Passage shown:

● ● ● ● ●

The following is a short speech often titled “Ain’t I a Woman?” by ex-slave Sojourner Truth delivered by at the 1851 Women’s Rights Convention in Akron, Ohio.
Well, children, where there is so much racket there must be something out of kilter. I think that ‘twixt the negroes of the South and the women at the North, all talking about rights, the white men will be in a fix pretty soon. But what’s all this here talking about?
That man over there says that women need to be helped into carriages, and lifted over ditches, and to have the best place everywhere. Nobody ever helps me into carriages, or over mud-puddles, or gives me any best place! And ain’t I a woman? Look at me! Look at my arm! I have ploughed and planted, and gathered into barns, and no man could head me! And ain’t I a woman? I could work as much and eat as much as a man – when I could get it – and bear the lash as well! And ain’t I a woman? I have borne thirteen children, and seen most all sold off to slavery, and when I cried out with my mother’s grief, none but Jesus heard me! And ain’t I a woman?
Then they talk about this thing in the head; what’s this they call it? [member of audience whispers, “intellect”] That’s it, honey. What’s that got to do with women’s rights or negroes’ rights? If my cup won’t hold but a pint, and yours holds a quart, wouldn’t you be mean not to let me have my little half measure full?
Then that little man in black there, he says women can’t have as much rights as men, ’cause Christ wasn’t a woman! Where did your Christ come from? Where did your Christ come from? From God and a woman! Man had nothing to do with Him.
If the first woman God ever made was strong enough to turn the world upside down all alone, these women together ought to be able to turn it back , and get it right side up again! And now they is asking to do it, the men better let them.
Obliged to you for hearing me, and now old Sojourner ain’t got nothing more to say.
The word suffrage is derived from the Latin suffragium, which to the Romans meant a “voting tablet” of a “ballot.” It is remarkable that in almost every country in the world prior to 1869 that women nowhere were allowed to vote; that the 15th Amendment to the U.S. Constitution extending the right to vote to every man regardless of race was ratified in 1870, while the 19th amendment giving women the right to vote was approved fifty years later in 1920. Why was women’s suffrage so long in coming; 144 years after the Declaration of Independence and 130 years after the French Revolution brought the world the Rights of Man and Citizen?

● ● ● ● ●

Item-finding records:
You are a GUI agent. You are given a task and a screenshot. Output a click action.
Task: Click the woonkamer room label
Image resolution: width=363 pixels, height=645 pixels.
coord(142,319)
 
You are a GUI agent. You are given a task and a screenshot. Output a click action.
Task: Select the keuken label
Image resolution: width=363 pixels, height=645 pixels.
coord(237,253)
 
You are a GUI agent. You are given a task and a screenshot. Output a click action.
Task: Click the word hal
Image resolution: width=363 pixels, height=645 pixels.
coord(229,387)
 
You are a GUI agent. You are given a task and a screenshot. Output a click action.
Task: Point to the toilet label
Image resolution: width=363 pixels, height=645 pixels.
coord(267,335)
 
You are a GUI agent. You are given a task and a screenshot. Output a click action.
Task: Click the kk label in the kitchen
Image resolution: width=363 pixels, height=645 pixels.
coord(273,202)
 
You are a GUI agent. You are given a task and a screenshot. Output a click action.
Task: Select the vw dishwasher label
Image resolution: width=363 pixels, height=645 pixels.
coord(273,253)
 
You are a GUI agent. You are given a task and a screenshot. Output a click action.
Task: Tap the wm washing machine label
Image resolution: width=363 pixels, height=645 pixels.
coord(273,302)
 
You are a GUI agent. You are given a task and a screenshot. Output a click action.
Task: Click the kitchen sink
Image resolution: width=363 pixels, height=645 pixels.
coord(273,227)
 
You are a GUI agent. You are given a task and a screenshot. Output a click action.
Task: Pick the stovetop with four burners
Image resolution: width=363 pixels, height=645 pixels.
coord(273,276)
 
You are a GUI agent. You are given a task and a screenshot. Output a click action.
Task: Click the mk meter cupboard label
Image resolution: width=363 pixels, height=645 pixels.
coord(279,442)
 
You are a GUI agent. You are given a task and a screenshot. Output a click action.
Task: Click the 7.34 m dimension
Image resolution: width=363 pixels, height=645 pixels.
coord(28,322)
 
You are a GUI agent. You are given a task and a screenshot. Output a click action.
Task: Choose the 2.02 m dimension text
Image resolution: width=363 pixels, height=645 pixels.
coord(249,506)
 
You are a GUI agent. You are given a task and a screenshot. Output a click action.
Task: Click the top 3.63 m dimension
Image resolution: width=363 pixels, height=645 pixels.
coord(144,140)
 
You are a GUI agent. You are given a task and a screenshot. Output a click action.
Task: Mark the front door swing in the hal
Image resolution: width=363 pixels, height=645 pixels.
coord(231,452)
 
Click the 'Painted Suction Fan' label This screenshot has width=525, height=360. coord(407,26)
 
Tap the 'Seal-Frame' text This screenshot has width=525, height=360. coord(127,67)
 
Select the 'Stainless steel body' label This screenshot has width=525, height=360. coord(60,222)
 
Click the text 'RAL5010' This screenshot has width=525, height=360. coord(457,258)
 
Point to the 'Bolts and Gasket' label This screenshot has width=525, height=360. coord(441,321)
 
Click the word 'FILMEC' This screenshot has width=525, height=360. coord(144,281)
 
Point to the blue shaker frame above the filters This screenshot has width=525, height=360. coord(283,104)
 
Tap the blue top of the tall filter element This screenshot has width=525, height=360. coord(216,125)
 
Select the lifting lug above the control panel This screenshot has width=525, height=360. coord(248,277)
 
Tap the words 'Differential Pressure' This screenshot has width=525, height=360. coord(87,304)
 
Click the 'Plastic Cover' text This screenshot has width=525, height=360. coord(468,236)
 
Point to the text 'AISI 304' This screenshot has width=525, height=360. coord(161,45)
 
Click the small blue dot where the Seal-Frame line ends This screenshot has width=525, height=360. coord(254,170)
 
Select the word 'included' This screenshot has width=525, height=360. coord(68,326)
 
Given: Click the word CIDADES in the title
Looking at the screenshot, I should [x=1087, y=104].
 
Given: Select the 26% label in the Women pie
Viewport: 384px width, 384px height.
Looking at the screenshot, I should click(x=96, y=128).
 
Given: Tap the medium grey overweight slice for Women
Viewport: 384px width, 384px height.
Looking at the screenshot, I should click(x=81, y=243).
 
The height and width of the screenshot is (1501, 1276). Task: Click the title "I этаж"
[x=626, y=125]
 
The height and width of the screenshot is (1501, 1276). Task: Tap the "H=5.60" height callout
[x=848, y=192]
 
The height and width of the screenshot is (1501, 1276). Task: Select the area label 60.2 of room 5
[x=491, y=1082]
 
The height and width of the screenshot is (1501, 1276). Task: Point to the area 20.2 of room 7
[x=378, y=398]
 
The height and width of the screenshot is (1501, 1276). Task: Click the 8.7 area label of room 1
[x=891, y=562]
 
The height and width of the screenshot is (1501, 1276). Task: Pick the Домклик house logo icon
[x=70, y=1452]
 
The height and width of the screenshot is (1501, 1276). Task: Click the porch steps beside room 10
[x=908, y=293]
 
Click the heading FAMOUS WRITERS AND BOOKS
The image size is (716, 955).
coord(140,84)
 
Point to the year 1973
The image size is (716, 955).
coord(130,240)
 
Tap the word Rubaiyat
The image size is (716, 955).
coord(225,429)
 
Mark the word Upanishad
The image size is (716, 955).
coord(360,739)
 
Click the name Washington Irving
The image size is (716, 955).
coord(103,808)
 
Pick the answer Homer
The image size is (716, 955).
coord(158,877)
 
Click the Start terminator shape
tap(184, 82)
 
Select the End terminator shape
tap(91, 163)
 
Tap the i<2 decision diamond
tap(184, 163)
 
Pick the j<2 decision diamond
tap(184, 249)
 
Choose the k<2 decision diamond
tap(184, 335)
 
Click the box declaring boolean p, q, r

● ● ● ● ●

Parts of the exercise:
- A) Copy out the Sojourner Truth passage word for word, from start to finish.
- B) In the item-finding records, rewrite only the lines starting at "Point to the year 1973" and ending at "tap(184, 249)", putting "decision node" wherever "decision diamond" appears and leaving everything else unchanged.

Expected results:
- A)
The following is a short speech often titled “Ain’t I a Woman?” by ex-slave Sojourner Truth delivered by at the 1851 Women’s Rights Convention in Akron, Ohio.
Well, children, where there is so much racket there must be something out of kilter. I think that ‘twixt the negroes of the South and the women at the North, all talking about rights, the white men will be in a fix pretty soon. But what’s all this here talking about?
That man over there says that women need to be helped into carriages, and lifted over ditches, and to have the best place everywhere. Nobody ever helps me into carriages, or over mud-puddles, or gives me any best place! And ain’t I a woman? Look at me! Look at my arm! I have ploughed and planted, and gathered into barns, and no man could head me! And ain’t I a woman? I could work as much and eat as much as a man – when I could get it – and bear the lash as well! And ain’t I a woman? I have borne thirteen children, and seen most all sold off to slavery, and when I cried out with my mother’s grief, none but Jesus heard me! And ain’t I a woman?
Then they talk about this thing in the head; what’s this they call it? [member of audience whispers, “intellect”] That’s it, honey. What’s that got to do with women’s rights or negroes’ rights? If my cup won’t hold but a pint, and yours holds a quart, wouldn’t you be mean not to let me have my little half measure full?
Then that little man in black there, he says women can’t have as much rights as men, ’cause Christ wasn’t a woman! Where did your Christ come from? Where did your Christ come from? From God and a woman! Man had nothing to do with Him.
If the first woman God ever made was strong enough to turn the world upside down all alone, these women together ought to be able to turn it back , and get it right side up again! And now they is asking to do it, the men better let them.
Obliged to you for hearing me, and now old Sojourner ain’t got nothing more to say.
The word suffrage is derived from the Latin suffragium, which to the Romans meant a “voting tablet” of a “ballot.” It is remarkable that in almost every country in the world prior to 1869 that women nowhere were allowed to vote; that the 15th Amendment to the U.S. Constitution extending the right to vote to every man regardless of race was ratified in 1870, while the 19th amendment giving women the right to vote was approved fifty years later in 1920. Why was women’s suffrage so long in coming; 144 years after the Declaration of Independence and 130 years after the French Revolution brought the world the Rights of Man and Citizen?

- B)
Point to the year 1973
The image size is (716, 955).
coord(130,240)
 
Tap the word Rubaiyat
The image size is (716, 955).
coord(225,429)
 
Mark the word Upanishad
The image size is (716, 955).
coord(360,739)
 
Click the name Washington Irving
The image size is (716, 955).
coord(103,808)
 
Pick the answer Homer
The image size is (716, 955).
coord(158,877)
 
Click the Start terminator shape
tap(184, 82)
 
Select the End terminator shape
tap(91, 163)
 
Tap the i<2 decision node
tap(184, 163)
 
Pick the j<2 decision node
tap(184, 249)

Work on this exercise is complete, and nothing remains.